*** TEXT PASSAGE

Test to illustrate autonomic statistics—five table spaces with no indexes—JOHNITB4 was manually added to table SYSTABLES_ PROFILES via RUNSTATS SET PROFILE without INDEX(ALL), all others automatically added by autonomic statistics:
• JOHNITS1 inserted one row followed by regular RUNSTATS TABLE(ALL); the result: Auto RUNSTATS wasn’t executed.
• JOHNITS2 inserted many rows without any RUNSTATS; the result: Auto RUNSTATS executed.
• JOHNITS3 inserted many rows with a variation, 99 percent zip code 11234, 1 percent with 23190 followed by regular RUNSTATS TABLE(ALL); the result: Auto RUNSTATS didn’t execute. Auto stats doesn’t pick up the variation, use Stats Advisor or SYSIBM.SYSSTATFEEDBACK and DSN_STAT_FEEDBACK.

******

JOBS
1) Answer these questions about the autonomic statistics test, one answer per line:
(a) How was JOHNITB4 added to SYSTABLES_PROFILES?
(b) What was the result for JOHNITS2?
(c) What percentage of the rows inserted for JOHNITS3 had zip code 11234?
2) Quote the stretch of the autonomic statistics test from "Test to illustrate" through "SYSIBM.SYSSTATFEEDBACK and DSN_STAT_FEEDBACK.".
3) Extend the autonomic statistics test past its final sentence.

*** COLLECTED DATA

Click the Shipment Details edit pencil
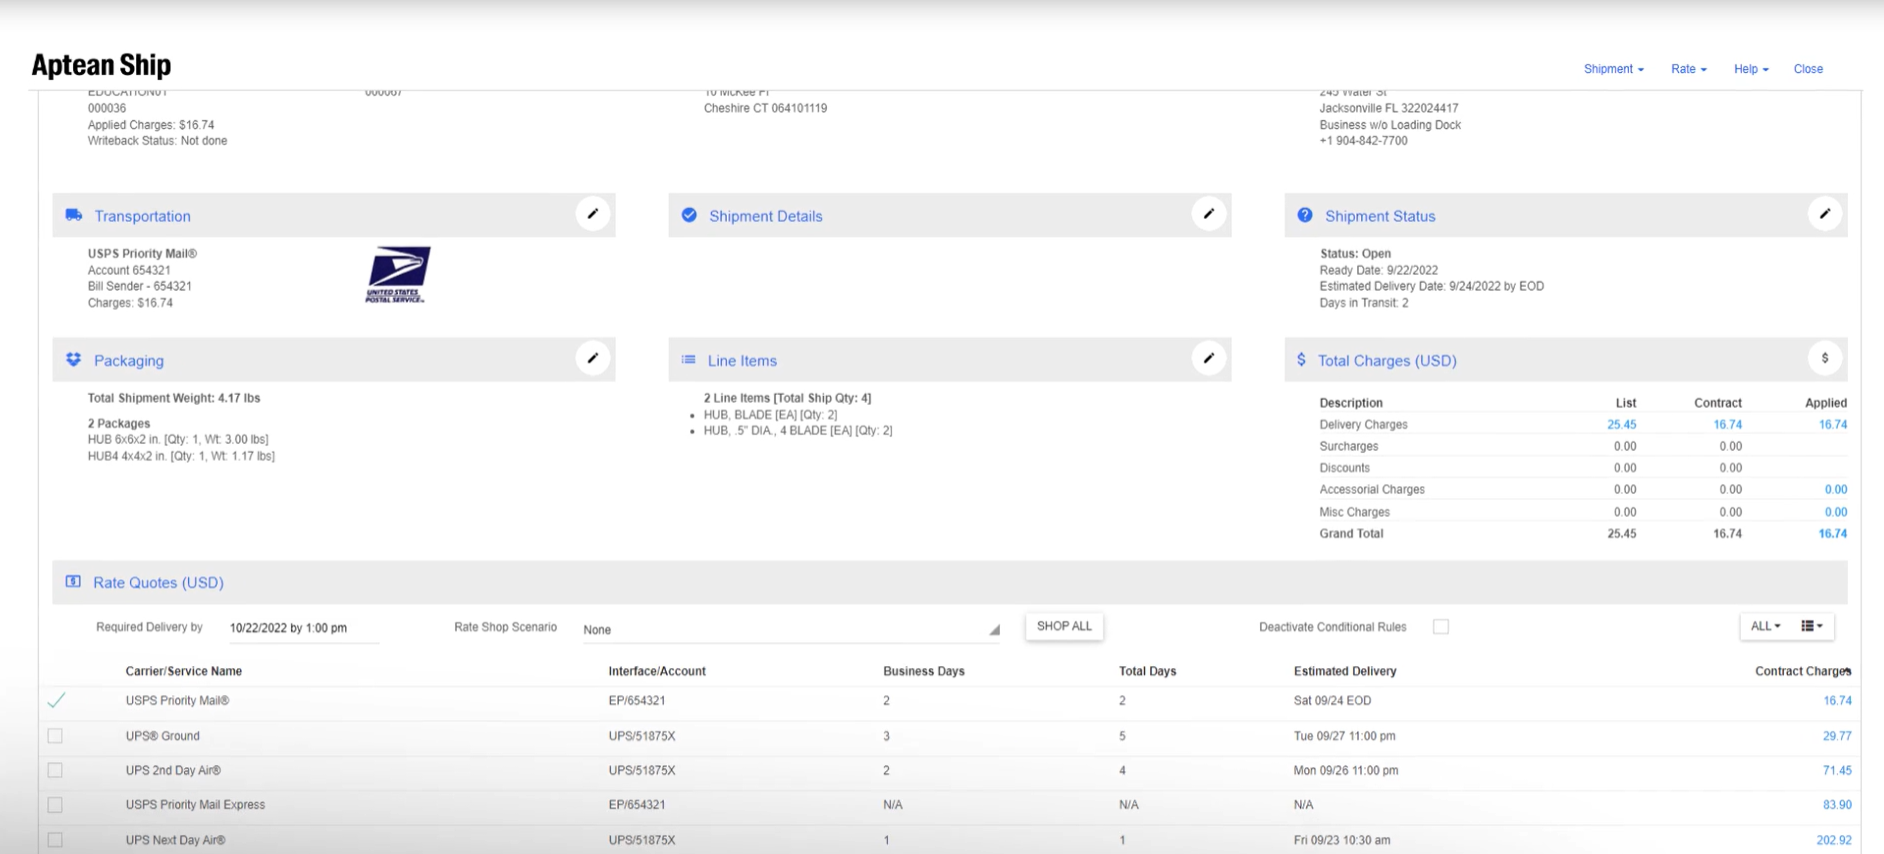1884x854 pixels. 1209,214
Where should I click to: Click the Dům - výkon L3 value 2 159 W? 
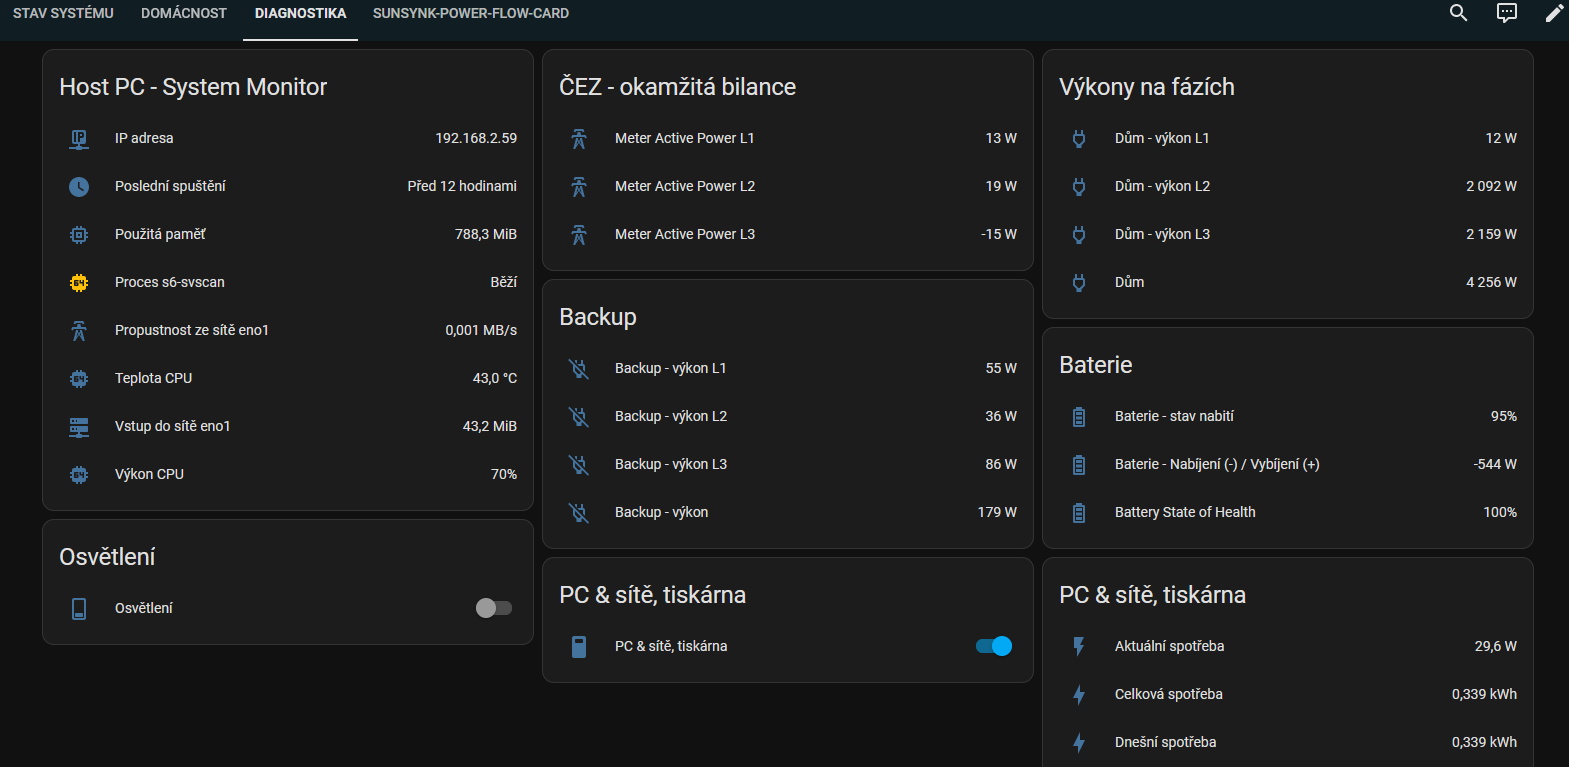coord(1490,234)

******

EXPECTED ANSWERS
1)
(a) It was added manually via RUNSTATS SET PROFILE without INDEX(ALL).
(b) Auto RUNSTATS executed.
(c) 99 percent.

2)
Test to illustrate autonomic statistics—five table spaces with no indexes—JOHNITB4 was manually added to table SYSTABLES_ PROFILES via RUNSTATS SET PROFILE without INDEX(ALL), all others automatically added by autonomic statistics:
• JOHNITS1 inserted one row followed by regular RUNSTATS TABLE(ALL); the result: Auto RUNSTATS wasn’t executed.
• JOHNITS2 inserted many rows without any RUNSTATS; the result: Auto RUNSTATS executed.
• JOHNITS3 inserted many rows with a variation, 99 percent zip code 11234, 1 percent with 23190 followed by regular RUNSTATS TABLE(ALL); the result: Auto RUNSTATS didn’t execute. Auto stats doesn’t pick up the variation, use Stats Advisor or SYSIBM.SYSSTATFEEDBACK and DSN_STAT_FEEDBACK.

3)
• JOHNITS4 inserted many rows with a variation, 99 percent zip code 11234, 1 percent with 23190 followed by special RUNSTATS with COLGROUP for the zip code and SET PROFILE, then double the size of the table with no RUNSTATS; the result: Auto RUNSTATS executed.
• JOHNITS5 inserted many rows followed by regular RUNSTATS TABLE(ALL), then DELETE from table (mass delete) with no RUNSTATS; the result: Auto RUNSTATS didn’t run. WARNING: RUNSTATS should have run because RTS shows mass deletes>0. See APAR PM95437. Without this fix, autonomic statistics is ignoring table spaces with an RTS datasize of zero.
Figure 6 shows partial results from SELECT *. Autonomic statistics and manual RUNSTATS can be run together, but special considerations must be made for the profile used. For more information, review the DB2 Utilities manual section titled “Combining autonomic and manual statistics maintenance.”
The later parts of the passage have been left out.